Address Poisoning Attacks Are Rising on Ethereum (5 minute read)
Address poisoning attacks on Ethereum have become industrialized, with approximately 17 million poisoning attempts targeting 1.3 million users between July 2022 and June 2024, resulting in at least $79.3 million in confirmed losses despite an individual success rate of just ~0.01%. The December 2025 Fusaka upgrade dramatically accelerated attack volume by lowering transaction costs, driving a 612% surge in USDT dust transfers (4.2M to 29.9M), with USDC and DAI seeing similar increases of roughly 470-473%, and multiple competing attack groups now planting up to 13 poisoned addresses within minutes of a single legitimate transfer. Etherscan recommends mitigating exposure through full destination address verification, private name tags, address highlighting tools, and popup alerts for flagged suspicious activity.
Fintech's Moats Don't Compile (5 minute read)

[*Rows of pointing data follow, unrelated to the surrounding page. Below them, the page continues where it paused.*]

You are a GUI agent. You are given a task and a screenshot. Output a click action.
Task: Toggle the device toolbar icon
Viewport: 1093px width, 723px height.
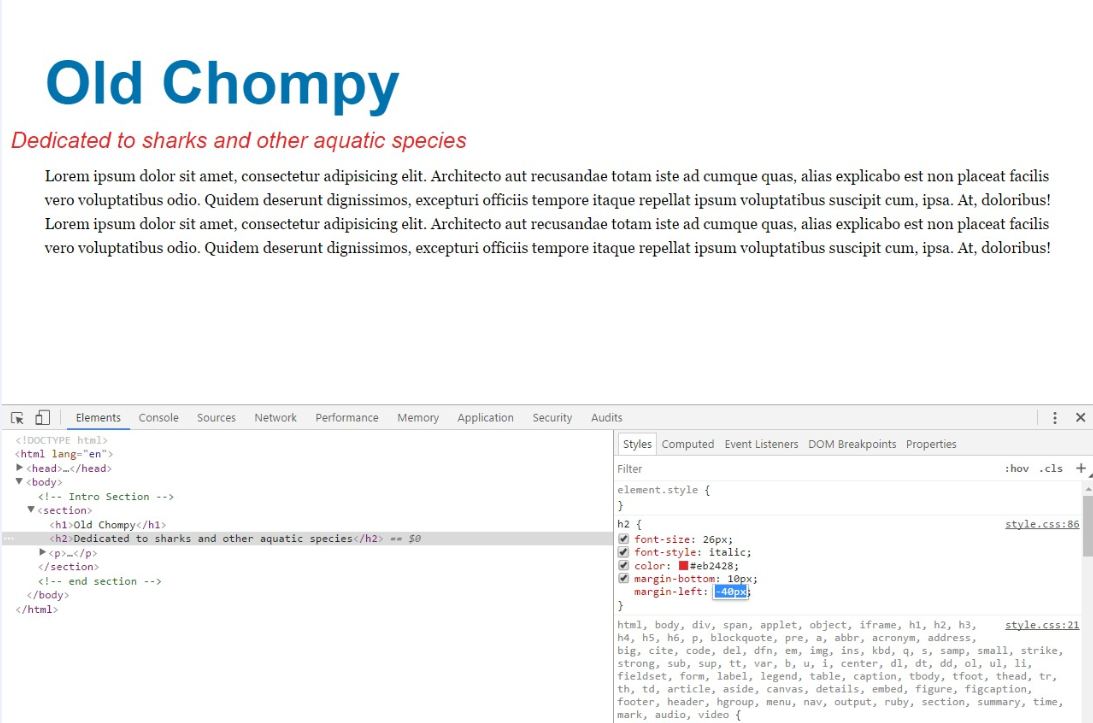pyautogui.click(x=43, y=418)
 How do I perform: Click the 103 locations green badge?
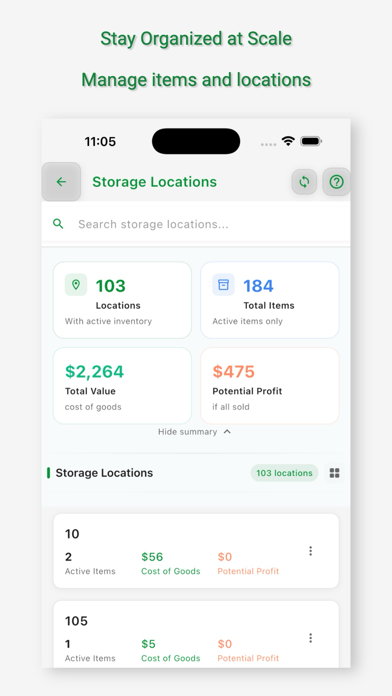(284, 473)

While AI compresses software valuations by collapsing build costs, fintech moats are structurally immune because their defensibility was never engineering-based – PayPal and Block allocate only 9-12% of revenue to R&D, while the real spend flows into credit losses (Affirm at 35% of revenue), compliance infrastructure (Wise deploys roughly a third of its workforce to maintain 65+ regulatory licenses), and transaction volume that generates proprietary underwriting datasets. Rather than disrupting incumbents, AI actually amplifies existing fintech moats: tighter loss models lower credit risk, improved fraud detection reduces chargeback drag, and compliance automation lets smaller teams hold more licenses. The strategic implication is a reorientation of durable value toward entities that directly own regulatory relationships, absorb credit risk, and accumulate transaction-level data.
Why Stablecoins Make Instant Payments Obsolete (4 minute read)
Fintechs like Venmo and Airbnb charge 1.5-1.75% fees to front capital for "instant" payments. Monad's L1 blockchain enables 10,000 TPS and sub-second finality, allowing USDC settlement without prefunded pools. This eliminates short-term loan fees by providing true real-time liquidity and 24/7 settlement.